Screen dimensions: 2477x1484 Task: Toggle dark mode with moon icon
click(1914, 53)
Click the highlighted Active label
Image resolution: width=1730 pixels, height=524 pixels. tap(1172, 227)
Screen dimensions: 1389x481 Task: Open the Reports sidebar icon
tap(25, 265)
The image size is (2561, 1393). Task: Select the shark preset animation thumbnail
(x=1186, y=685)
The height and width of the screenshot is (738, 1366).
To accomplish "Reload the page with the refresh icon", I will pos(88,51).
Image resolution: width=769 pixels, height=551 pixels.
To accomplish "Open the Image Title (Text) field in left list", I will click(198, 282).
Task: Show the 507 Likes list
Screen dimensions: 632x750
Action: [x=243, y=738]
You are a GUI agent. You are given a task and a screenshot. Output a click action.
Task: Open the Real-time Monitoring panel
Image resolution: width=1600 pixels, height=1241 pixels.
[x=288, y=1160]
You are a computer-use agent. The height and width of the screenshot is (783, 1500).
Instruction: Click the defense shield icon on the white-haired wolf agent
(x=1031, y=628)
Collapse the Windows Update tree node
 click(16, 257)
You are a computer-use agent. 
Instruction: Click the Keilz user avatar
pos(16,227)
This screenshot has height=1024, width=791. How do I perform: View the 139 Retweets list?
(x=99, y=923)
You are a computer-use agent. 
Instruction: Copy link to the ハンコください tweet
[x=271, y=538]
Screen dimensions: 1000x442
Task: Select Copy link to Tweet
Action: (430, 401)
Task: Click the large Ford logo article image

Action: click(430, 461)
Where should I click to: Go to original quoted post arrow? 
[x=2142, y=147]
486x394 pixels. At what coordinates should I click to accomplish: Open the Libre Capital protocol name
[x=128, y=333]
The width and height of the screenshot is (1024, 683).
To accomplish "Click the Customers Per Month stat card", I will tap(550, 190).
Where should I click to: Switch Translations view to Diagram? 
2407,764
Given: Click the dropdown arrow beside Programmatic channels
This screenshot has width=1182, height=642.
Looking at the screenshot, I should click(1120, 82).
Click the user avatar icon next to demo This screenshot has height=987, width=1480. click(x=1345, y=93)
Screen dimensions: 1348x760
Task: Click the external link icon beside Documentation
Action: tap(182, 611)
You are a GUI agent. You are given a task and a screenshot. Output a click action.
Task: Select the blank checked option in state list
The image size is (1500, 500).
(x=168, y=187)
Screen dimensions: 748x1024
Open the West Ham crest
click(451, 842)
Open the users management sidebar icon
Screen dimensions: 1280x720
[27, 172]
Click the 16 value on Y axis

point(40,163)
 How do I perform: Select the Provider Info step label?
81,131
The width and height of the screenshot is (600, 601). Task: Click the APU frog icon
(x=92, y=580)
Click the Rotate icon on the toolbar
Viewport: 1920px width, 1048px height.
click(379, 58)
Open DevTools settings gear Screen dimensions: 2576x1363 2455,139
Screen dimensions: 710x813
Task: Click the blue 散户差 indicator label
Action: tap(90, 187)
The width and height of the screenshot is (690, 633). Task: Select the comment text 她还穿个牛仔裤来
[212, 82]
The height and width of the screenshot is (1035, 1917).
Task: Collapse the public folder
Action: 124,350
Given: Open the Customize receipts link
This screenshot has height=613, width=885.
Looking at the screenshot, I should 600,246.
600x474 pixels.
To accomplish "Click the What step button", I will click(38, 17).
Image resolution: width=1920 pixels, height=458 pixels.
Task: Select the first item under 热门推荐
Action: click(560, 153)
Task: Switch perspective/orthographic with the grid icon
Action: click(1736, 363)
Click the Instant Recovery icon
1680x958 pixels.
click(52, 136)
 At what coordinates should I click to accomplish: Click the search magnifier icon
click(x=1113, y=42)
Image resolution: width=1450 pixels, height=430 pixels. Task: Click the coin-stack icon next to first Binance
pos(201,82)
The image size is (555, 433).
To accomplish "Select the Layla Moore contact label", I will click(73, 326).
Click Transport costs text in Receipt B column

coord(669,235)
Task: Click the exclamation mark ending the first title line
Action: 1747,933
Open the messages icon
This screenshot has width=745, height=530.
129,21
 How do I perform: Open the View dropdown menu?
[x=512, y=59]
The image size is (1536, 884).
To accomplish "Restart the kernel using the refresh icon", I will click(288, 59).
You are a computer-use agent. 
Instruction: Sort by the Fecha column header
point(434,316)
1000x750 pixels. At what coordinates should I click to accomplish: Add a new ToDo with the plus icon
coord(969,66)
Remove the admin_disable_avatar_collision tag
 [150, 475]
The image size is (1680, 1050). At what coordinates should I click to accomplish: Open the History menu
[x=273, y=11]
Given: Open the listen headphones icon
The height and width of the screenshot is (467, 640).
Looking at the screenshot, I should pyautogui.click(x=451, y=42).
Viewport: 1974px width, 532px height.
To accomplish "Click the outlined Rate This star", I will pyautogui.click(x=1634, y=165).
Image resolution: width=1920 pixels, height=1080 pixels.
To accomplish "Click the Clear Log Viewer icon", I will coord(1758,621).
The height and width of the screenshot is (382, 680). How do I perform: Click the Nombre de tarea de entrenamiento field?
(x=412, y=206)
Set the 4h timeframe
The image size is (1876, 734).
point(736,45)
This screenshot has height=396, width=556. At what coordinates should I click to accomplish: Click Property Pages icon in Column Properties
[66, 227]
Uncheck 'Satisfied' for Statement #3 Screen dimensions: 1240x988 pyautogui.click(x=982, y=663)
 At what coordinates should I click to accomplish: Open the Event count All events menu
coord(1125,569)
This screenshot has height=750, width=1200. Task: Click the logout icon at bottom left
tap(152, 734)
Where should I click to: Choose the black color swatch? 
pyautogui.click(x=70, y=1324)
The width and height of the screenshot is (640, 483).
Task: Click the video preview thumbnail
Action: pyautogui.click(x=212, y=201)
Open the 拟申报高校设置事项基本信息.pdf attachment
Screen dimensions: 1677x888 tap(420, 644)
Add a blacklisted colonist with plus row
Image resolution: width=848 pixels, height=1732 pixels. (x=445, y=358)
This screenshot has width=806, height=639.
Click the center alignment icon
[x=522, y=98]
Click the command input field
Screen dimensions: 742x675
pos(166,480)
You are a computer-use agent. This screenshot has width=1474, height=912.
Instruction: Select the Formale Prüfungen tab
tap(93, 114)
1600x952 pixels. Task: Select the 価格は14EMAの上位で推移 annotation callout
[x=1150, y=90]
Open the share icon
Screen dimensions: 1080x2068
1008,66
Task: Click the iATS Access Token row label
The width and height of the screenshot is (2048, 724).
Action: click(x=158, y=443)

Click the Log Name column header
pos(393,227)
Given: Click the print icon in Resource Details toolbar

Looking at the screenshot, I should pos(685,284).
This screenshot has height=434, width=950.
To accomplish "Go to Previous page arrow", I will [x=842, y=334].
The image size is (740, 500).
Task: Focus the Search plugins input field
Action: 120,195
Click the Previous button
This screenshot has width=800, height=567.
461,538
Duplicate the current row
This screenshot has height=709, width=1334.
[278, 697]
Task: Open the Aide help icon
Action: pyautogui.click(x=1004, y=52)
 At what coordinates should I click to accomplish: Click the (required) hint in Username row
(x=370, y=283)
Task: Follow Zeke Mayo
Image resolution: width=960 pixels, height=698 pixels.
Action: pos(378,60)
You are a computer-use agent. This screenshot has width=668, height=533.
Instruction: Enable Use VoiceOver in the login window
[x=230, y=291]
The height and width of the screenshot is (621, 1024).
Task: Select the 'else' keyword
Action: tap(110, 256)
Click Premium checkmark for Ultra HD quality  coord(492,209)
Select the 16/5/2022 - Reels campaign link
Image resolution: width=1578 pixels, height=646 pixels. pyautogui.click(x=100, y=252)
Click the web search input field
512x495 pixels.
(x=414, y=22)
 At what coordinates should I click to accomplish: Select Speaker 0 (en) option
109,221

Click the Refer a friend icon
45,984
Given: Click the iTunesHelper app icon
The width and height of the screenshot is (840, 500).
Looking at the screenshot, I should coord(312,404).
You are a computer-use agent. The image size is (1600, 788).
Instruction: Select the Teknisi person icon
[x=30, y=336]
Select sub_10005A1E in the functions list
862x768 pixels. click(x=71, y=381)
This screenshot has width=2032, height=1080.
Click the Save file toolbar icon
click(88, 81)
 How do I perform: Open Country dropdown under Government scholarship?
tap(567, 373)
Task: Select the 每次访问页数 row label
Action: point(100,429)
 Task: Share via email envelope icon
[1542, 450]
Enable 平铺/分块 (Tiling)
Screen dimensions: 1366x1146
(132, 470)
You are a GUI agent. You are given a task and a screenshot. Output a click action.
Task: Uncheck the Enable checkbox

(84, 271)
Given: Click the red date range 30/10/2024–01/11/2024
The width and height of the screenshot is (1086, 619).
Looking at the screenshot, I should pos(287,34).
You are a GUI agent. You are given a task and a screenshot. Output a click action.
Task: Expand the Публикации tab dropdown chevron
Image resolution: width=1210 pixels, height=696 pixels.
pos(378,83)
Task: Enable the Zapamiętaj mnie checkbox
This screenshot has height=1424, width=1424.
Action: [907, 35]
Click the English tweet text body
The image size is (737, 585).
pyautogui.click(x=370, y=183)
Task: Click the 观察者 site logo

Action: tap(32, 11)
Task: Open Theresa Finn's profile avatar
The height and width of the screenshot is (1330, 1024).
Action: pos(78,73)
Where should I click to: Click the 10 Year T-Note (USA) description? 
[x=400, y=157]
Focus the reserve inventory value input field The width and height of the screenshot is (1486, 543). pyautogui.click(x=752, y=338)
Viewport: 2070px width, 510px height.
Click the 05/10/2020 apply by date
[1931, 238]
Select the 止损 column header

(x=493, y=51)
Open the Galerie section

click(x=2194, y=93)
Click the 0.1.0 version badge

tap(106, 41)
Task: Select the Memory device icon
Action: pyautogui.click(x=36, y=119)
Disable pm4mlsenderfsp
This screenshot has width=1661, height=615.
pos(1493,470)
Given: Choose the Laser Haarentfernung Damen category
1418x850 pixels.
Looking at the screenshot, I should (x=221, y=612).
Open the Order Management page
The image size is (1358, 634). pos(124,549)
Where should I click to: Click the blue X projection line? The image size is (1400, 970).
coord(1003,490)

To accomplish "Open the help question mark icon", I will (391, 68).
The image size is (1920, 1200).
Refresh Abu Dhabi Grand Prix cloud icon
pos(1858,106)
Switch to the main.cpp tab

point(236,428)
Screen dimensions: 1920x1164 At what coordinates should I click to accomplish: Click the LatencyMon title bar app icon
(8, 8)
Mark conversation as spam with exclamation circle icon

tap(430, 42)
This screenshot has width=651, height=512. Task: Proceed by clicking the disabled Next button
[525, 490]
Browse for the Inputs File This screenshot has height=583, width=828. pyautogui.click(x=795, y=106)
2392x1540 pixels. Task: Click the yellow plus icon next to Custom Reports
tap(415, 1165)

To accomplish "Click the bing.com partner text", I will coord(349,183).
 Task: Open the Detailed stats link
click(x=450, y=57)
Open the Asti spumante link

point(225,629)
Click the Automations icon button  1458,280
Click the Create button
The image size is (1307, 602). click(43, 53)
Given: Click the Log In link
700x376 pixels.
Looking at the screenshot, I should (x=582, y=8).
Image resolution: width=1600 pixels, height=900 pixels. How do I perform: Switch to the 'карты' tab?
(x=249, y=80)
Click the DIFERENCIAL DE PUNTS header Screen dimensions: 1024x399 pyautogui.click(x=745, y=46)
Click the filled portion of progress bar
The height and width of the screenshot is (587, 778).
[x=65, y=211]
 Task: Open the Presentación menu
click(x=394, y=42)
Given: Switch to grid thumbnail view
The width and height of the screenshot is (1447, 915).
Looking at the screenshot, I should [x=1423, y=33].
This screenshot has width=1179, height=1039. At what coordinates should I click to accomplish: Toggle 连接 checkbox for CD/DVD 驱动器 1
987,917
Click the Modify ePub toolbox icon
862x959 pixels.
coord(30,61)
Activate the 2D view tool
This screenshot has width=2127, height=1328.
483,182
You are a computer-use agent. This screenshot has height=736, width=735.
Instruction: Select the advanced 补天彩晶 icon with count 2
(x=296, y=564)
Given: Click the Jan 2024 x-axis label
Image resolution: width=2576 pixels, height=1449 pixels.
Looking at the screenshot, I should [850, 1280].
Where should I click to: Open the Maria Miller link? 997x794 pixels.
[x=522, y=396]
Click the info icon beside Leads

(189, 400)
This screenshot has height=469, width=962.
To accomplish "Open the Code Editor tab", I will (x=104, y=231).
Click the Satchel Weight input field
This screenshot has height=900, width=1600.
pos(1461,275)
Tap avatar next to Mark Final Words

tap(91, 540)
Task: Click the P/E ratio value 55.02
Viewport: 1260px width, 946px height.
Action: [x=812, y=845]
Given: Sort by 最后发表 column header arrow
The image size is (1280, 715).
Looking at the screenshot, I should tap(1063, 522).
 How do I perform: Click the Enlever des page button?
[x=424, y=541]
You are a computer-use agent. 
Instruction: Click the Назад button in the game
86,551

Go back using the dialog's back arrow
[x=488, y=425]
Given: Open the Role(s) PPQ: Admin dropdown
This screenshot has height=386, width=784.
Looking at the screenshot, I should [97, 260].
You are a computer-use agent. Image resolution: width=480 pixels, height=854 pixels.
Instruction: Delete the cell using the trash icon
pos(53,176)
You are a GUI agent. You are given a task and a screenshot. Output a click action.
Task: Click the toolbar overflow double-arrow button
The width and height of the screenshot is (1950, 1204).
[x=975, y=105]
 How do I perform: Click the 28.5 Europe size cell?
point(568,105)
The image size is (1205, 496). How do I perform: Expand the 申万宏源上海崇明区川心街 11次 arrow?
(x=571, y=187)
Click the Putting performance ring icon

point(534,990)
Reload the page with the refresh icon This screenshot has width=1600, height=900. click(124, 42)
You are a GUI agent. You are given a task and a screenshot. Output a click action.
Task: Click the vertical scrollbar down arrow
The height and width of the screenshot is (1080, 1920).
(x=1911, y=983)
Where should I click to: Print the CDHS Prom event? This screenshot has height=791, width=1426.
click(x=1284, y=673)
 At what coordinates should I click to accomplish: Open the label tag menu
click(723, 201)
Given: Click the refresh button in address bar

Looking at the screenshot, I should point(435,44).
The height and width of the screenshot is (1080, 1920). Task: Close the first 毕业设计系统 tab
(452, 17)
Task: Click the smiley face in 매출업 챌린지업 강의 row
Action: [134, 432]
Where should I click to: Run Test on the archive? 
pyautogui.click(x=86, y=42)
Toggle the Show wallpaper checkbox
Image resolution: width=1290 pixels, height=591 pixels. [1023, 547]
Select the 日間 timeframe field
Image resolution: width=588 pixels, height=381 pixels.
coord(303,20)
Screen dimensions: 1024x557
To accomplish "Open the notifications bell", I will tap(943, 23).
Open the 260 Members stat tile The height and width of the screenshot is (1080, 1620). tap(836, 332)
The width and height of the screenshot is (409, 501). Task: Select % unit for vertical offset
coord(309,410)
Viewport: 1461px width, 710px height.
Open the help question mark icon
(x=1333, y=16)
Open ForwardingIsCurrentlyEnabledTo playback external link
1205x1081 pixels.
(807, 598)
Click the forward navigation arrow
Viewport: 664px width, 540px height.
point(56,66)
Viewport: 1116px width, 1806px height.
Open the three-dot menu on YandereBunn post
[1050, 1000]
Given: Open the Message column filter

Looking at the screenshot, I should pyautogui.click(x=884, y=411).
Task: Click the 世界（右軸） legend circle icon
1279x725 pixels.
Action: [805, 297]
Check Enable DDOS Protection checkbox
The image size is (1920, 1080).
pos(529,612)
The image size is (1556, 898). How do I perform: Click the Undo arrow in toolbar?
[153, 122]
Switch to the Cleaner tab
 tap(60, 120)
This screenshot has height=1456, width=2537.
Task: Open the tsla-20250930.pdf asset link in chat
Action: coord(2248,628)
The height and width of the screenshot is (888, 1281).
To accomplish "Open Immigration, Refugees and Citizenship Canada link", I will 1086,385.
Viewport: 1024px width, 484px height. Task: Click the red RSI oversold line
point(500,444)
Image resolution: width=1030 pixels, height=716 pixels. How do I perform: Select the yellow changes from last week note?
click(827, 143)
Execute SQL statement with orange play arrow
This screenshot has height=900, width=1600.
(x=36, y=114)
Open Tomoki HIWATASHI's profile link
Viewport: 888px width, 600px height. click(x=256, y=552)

--*--

Written problem:
Please pull out every line of the items above that contains the word "circle", and list each one in full.

Problem solution:
Mark conversation as spam with exclamation circle icon
Task: Click the 世界（右軸） legend circle icon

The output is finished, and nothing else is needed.